馬場 都会では、人間にある、狩猟本能や採集本能が、消費に向けられているのかもしれませんね。田舎にいると「フキをゲット!」とか、本当に自分の手で得られるものがある。それで満たされるし、そのこと自体に一生懸命になれます。そのエネルギーの向かいどころがなければ買い物になったりもするけれど、買い物だと隙間は埋まっただけという気がするんですよね。それよりは、「これは食べられるのか?」などと草が見分けられて、自分で食べ物を見つけられるほうが、自分自身に蓄えられる力を感じてより満足度は高い。単純にそんな気もしています。

鈴木 自分で作ったり採集したりすると、よりおいしく食べられるしね。田舎暮らしは僕にとってはエキサイティングなこと。芽が出てきた、花が咲いた、霜が降りた……1週間、数日ごとに変化があるんです。いつも見ていて美しい。大げさに言えば神様がいるんじゃないかと思うくらいなんですが、都会にいるとそういうことは感じないで生きていけます。

馬場 それこそ「循環」の中にいる感じですね。土地との接続感が強い。

鈴木 接続という意味では、パワーをもらえる感じ、生きている感じもありません? 人間は一人では生きていけない。単純な事実です。
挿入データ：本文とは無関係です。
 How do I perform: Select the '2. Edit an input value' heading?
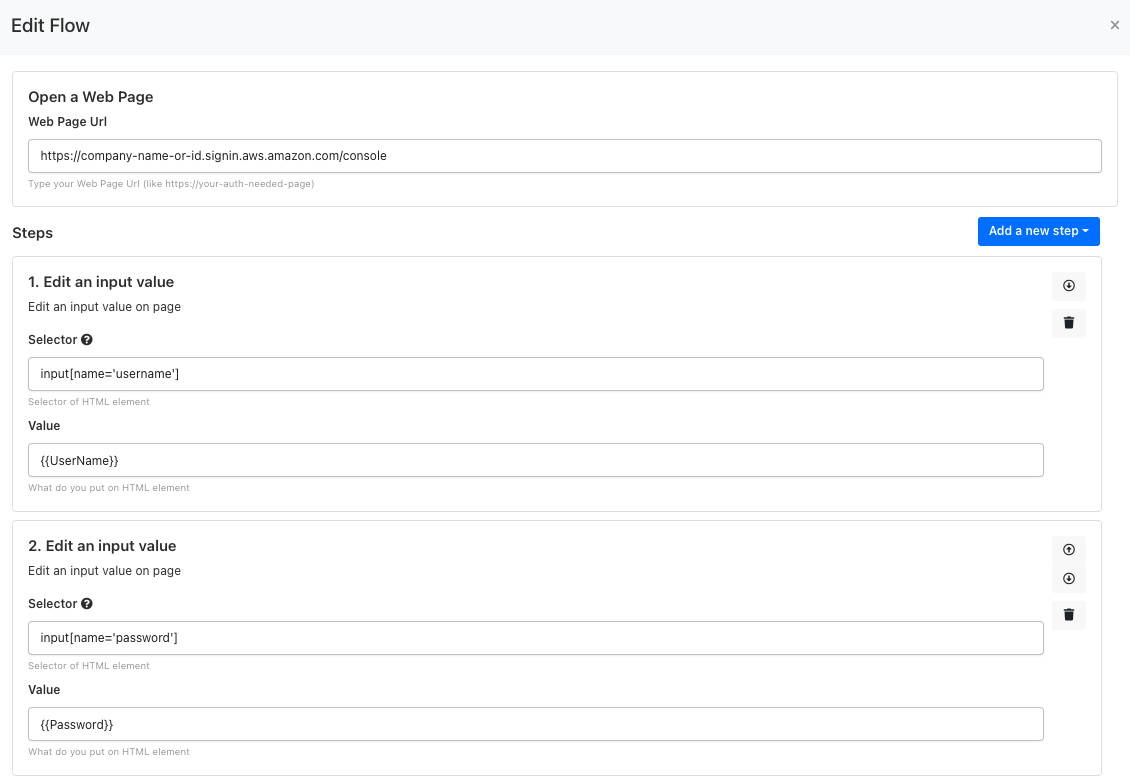[102, 546]
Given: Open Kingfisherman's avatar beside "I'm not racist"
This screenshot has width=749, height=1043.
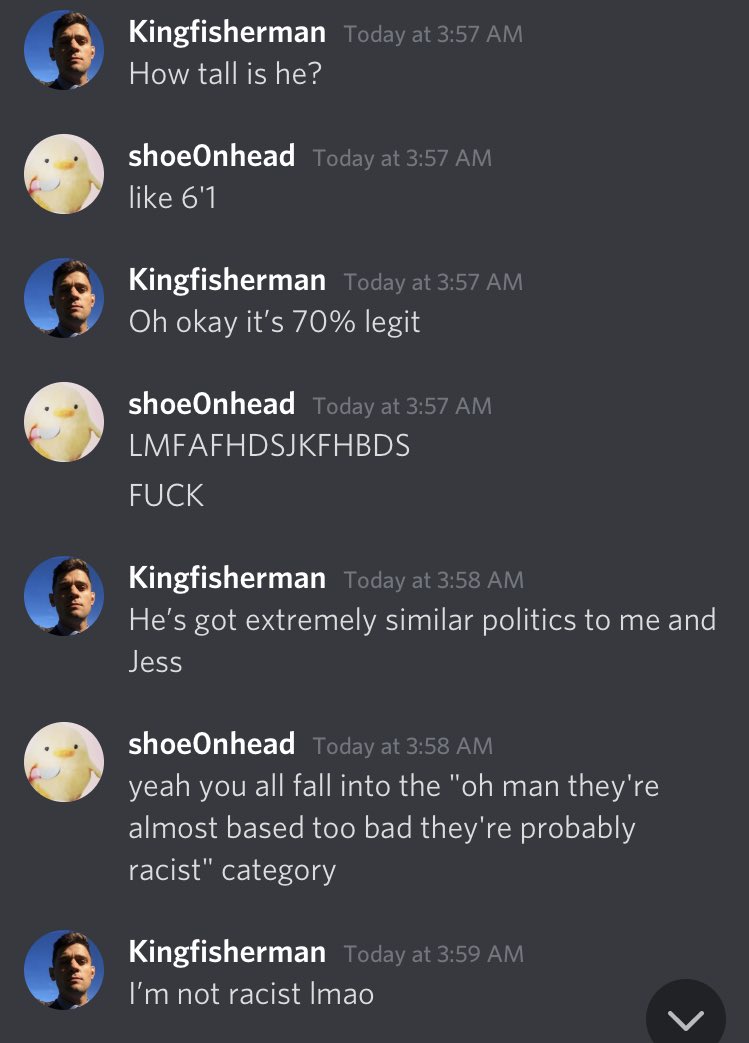Looking at the screenshot, I should point(64,970).
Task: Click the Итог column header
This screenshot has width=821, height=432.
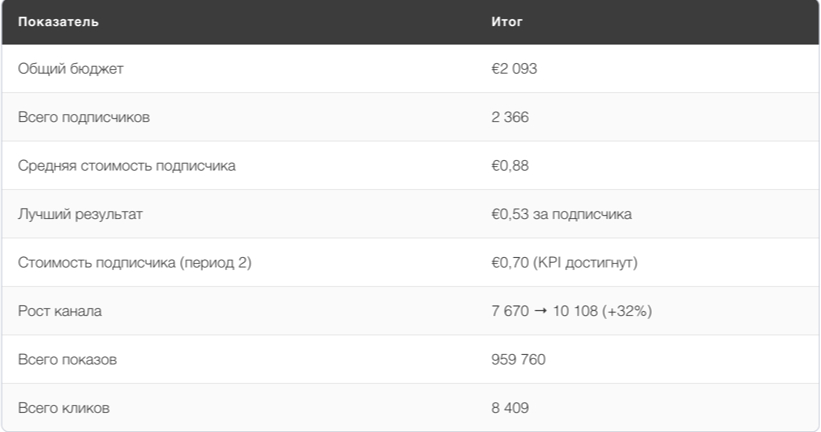Action: pyautogui.click(x=507, y=21)
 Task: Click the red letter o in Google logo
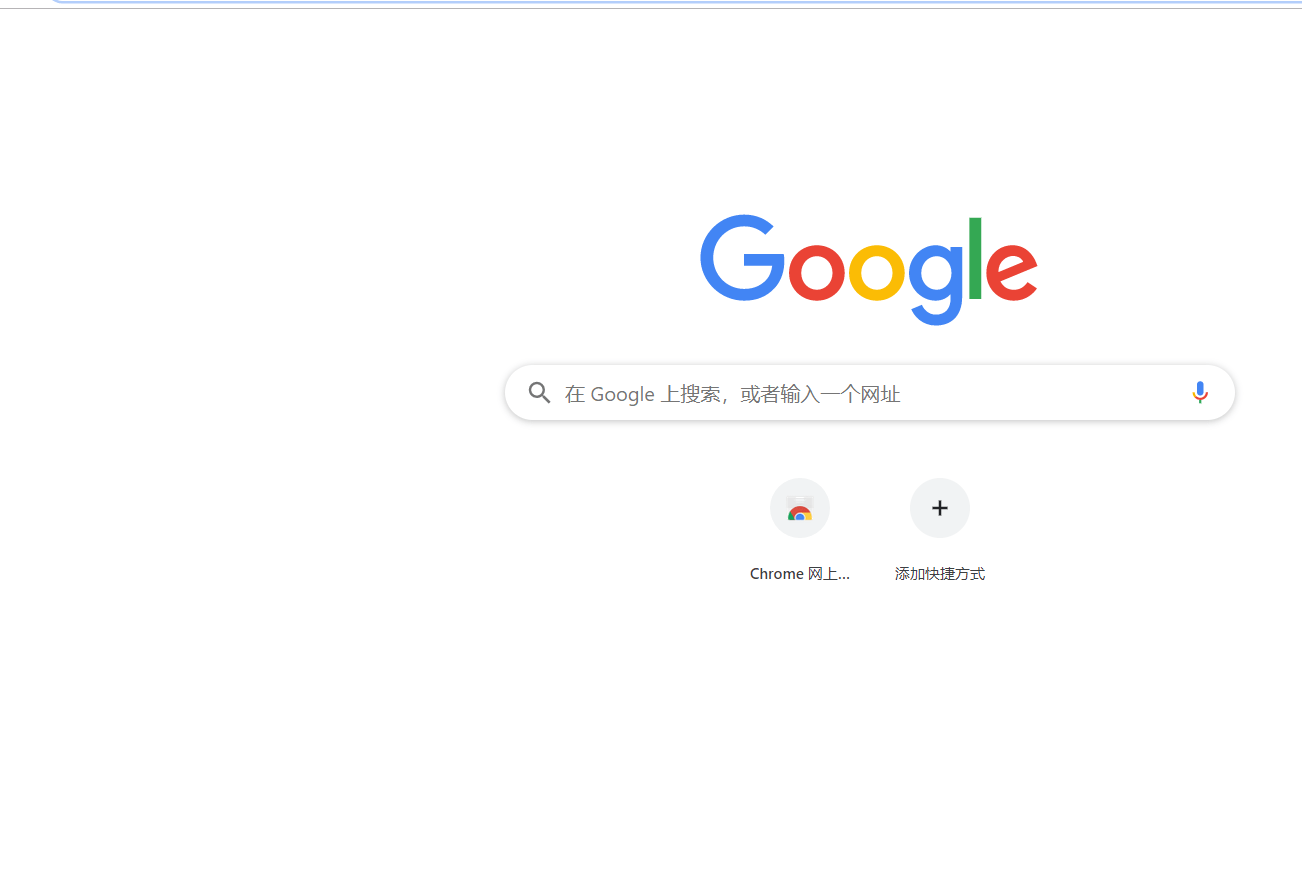tap(817, 271)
食べるためのニワトリも人参もすべて、太陽や風や水があってできる。

馬場 それこそ、“生きることは殺すこと”ですね。

鈴木 自分以外の人が殺してくれるのが都会。

馬場 人間が生きるためのシステムを正確に理解し、身をもって学ぶことがまず、これからの未来をつくる一歩になるはずですね。